▶ _Énoncé du problème_:
Recopiez l'intégralité du passage ci-dessous sur les tortues marines d'El Pardito, depuis « Comme les habitants » jusqu'à « des sept espèces. ».

─── Section de texte ───

Comme les habitants d’autres communautés côtières du Golfe, les habitants d’El Pardito entretiennent des liens culturels étroits avec les tortues marines. Cuevas se souvient de sa mère en train de cuisiner caguama— la tortue verte — pour faire de la soupe. « Ma famille a chassé les tortues marines toute ma vie », dit-il. « C'était une coutume familiale. »
À mesure que le commerce des tortues marines s’est développé au cours du XXe siècle, les populations de tortues ont commencé à décliner précipitamment. Cela était dû en grande partie à la demande de peau de tortue de mer en remplacement de la peau de crocodile, qui était rare en raison de la diminution du nombre de crocodiles. Les tortues imbriquées, en particulier, étaient exploitées dans le commerce des écailles de tortue pour leurs carapaces frappantes. En 1990, le gouvernement mexicain a interdit la pêche des sept espèces.

─── Données sources ───

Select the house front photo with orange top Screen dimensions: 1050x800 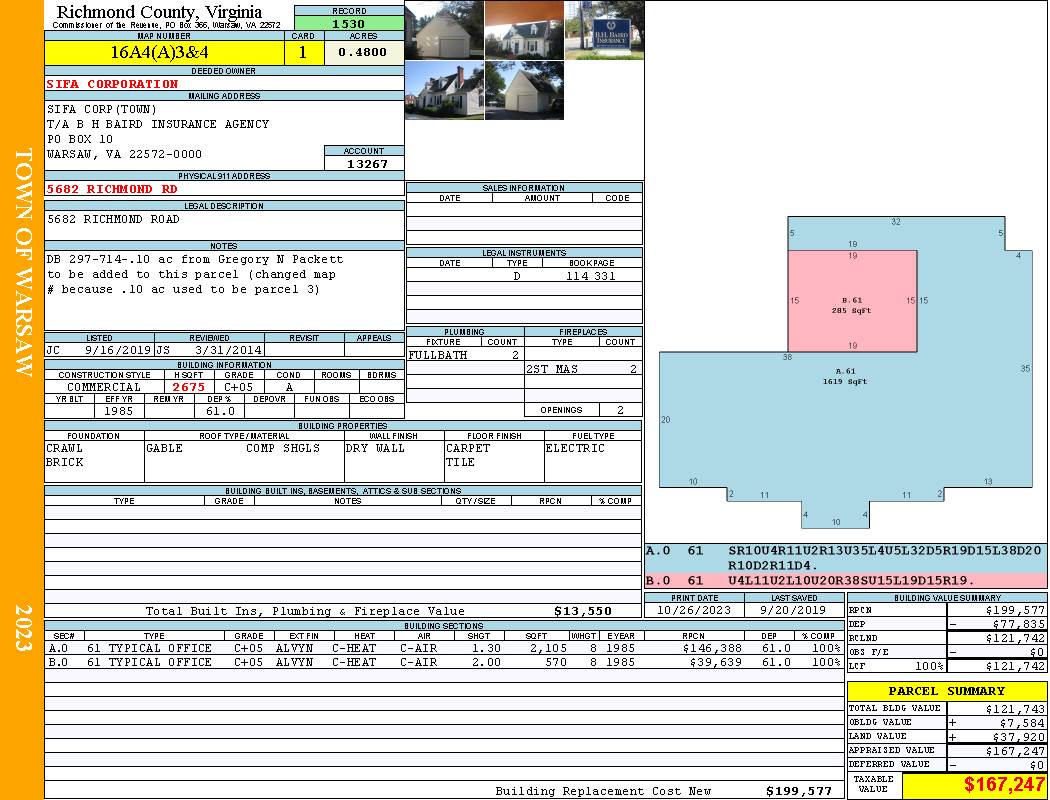tap(524, 30)
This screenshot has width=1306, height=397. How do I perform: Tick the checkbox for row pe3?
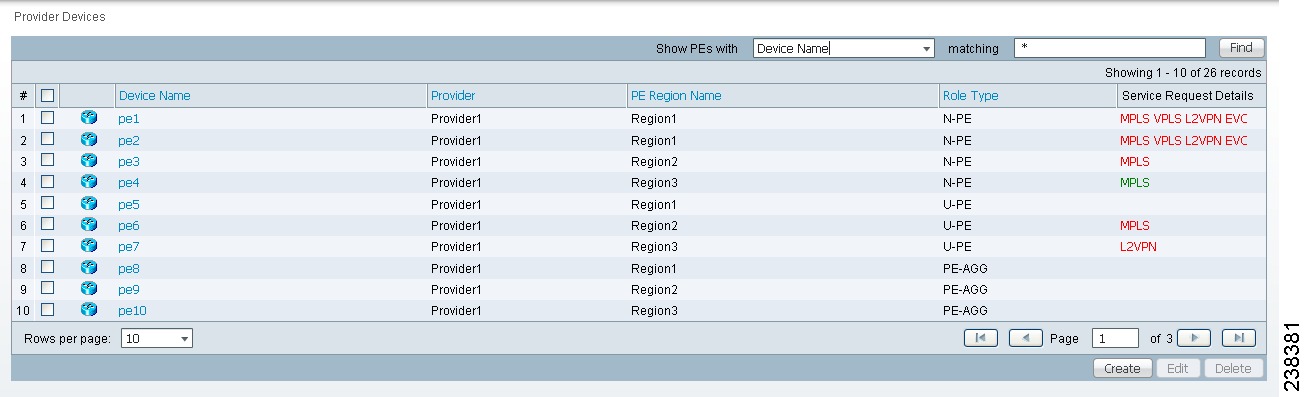(x=47, y=160)
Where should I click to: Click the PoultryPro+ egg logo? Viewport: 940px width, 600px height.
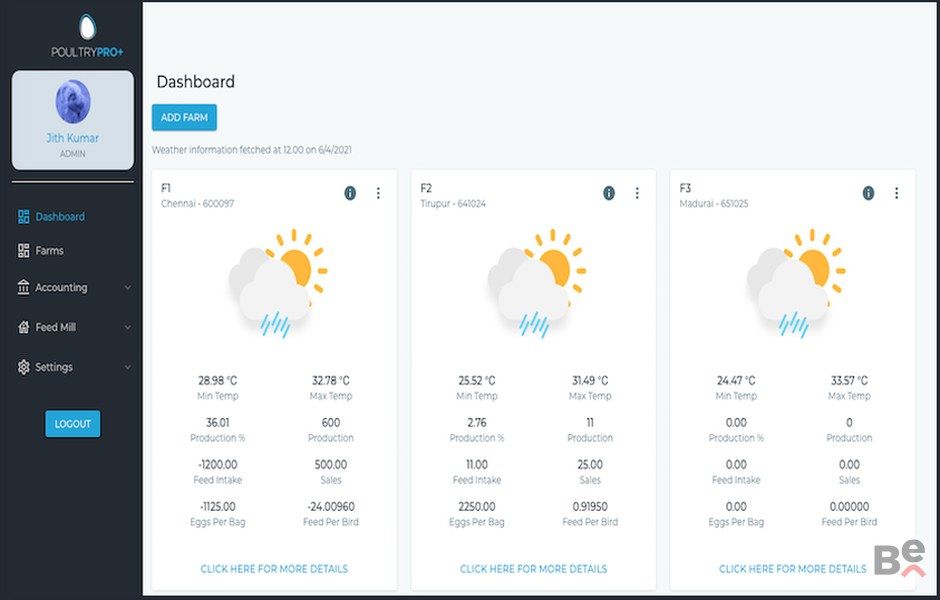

───

▶ _Résultat_:
Comme les habitants d’autres communautés côtières du Golfe, les habitants d’El Pardito entretiennent des liens culturels étroits avec les tortues marines. Cuevas se souvient de sa mère en train de cuisiner caguama— la tortue verte — pour faire de la soupe. « Ma famille a chassé les tortues marines toute ma vie », dit-il. « C'était une coutume familiale. »
À mesure que le commerce des tortues marines s’est développé au cours du XXe siècle, les populations de tortues ont commencé à décliner précipitamment. Cela était dû en grande partie à la demande de peau de tortue de mer en remplacement de la peau de crocodile, qui était rare en raison de la diminution du nombre de crocodiles. Les tortues imbriquées, en particulier, étaient exploitées dans le commerce des écailles de tortue pour leurs carapaces frappantes. En 1990, le gouvernement mexicain a interdit la pêche des sept espèces.